Hypertension in pediatric patients with Chronic Kidney Disease
In contrast to adults where hypertension is a leading cause of chronic kidney disease, in pediatrics, hypertension is predominantly a sequela, however, an important one that, like in adults, is likely associated with a more rapid decline in kidney function or progression of chronic kidney disease to end stage. There is a significant issue with unrecognized, or masked, hypertension in childhood chronic kidney disease. Recent evidence and, therefore, guidelines now suggest targeting a blood pressure of <50th percentile for age, sex, and height in children with proteinuria and chronic kidney disease.

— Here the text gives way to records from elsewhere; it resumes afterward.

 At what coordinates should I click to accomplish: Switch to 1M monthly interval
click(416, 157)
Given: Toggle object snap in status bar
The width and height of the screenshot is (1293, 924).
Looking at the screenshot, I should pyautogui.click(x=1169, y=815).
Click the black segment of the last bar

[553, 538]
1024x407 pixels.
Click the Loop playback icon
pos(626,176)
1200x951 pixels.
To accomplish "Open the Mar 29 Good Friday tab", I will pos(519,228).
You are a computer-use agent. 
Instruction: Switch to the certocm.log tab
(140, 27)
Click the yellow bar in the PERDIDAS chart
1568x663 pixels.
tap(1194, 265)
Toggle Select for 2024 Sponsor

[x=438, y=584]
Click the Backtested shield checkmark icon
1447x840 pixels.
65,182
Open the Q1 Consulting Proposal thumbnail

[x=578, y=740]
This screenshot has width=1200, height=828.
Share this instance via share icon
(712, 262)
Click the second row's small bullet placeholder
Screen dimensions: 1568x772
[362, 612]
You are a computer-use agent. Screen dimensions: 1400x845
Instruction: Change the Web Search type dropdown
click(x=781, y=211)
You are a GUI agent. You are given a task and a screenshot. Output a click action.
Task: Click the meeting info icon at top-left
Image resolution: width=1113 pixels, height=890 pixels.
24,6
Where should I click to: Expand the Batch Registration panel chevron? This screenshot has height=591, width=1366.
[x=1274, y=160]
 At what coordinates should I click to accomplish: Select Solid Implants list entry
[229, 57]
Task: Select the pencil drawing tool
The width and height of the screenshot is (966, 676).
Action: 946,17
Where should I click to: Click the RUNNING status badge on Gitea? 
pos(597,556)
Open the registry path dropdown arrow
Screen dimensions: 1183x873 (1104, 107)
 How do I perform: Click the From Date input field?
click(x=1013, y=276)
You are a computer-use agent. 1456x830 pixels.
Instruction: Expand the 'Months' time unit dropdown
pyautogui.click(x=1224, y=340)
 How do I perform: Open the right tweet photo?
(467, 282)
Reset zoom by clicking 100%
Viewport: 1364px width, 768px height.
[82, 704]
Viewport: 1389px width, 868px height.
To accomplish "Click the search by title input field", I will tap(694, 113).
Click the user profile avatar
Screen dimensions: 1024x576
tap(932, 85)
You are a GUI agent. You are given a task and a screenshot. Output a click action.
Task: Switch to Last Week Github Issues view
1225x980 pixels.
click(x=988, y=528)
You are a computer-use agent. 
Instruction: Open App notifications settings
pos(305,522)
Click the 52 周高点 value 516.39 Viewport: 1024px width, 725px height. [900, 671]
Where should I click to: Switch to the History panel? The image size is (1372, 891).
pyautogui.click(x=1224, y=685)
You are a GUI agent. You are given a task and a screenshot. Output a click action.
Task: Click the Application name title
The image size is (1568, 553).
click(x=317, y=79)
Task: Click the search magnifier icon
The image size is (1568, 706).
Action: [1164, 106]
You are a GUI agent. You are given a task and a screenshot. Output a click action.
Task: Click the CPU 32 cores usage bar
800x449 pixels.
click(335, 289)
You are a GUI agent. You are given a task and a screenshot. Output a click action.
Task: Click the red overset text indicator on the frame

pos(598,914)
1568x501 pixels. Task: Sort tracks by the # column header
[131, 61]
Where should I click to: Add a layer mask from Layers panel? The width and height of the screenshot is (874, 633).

This often cannot be achieved by monotherapy and additional agents need to be added. Blockade of the renin angiotensin aldosterone system represents the mainstay of therapy, although often limited by the side effect of hyperkalemia. The addition of a diuretic, at least in the earlier stages of chronic kidney disease, might help mitigate this problem.
CKD stages in children
| Stage | GFR description | eGFR (mL/min/1.73 m2) |
| I | Normal or elevated | ≥90 |
| II | Mildly decreased | 60–89 |
| III | Moderately decreased | 30–59 |
| IV | Severely decreased | 15–29 |
| V | Kidney failure | <15 |
Abbreviations
CKD, chronic kidney disease; eGFR, estimated glomerular filtration ate; GFR, glomerular filtration rate.
HTN in children is rare, with a prevalence of 3%–9%; however, in children with CKD, the prevalence rises to 50%. Theriology of HTN in children varies depending on the age of diagnosis. Neonates and infants most commonly have HTN due to renovascular diseases such as renal venous thrombosis or renal artery stenosis, and other renal parenchymal diseases. HTN is probably more prevalent in preterm neonates, with the presence of umbilical lines, postnatal acute kidney injury, patent ductus, intraventricular hemorrhage, and chronic lung disease, all being associated with HTN. In children and adolescents, intrinsic renal parenchymal disease and renovascular disease are the most common causes of HTN. Secondary HTN is most common earlier in childhood, while adolescents and adults more commonly present with essential HTN. Primary HTN is strongly correlated with overweight in childhood. Children with CKD most often present with secondary HTN, as BP elevation is a common consequence of renal damage and decreased renal function.
The prevalence of HTN is further increased in children on dialysis. In the NAPRTCS registry cohort, 76% of children on chronic dialysis had HTN, 57% of which were cases of uncontrolled HTN requiring further investigation to direct management.
CKD and HTN are intimately linked to one another, and act synergistically to cause further decline in renal function. Often masked or under-recognized, HTN presents an important target for treatment and renoprotection. ACE inhibitors and other medications affecting the RAAS are the best drug therapies in pediatric patients with HTN and CKD to date. End-organ damage can be detrimental to the patient and should always be screened for. Monitoring BP is essential for tracking progression of CKD, particularly through the ABPM method in the pediatric HTN population.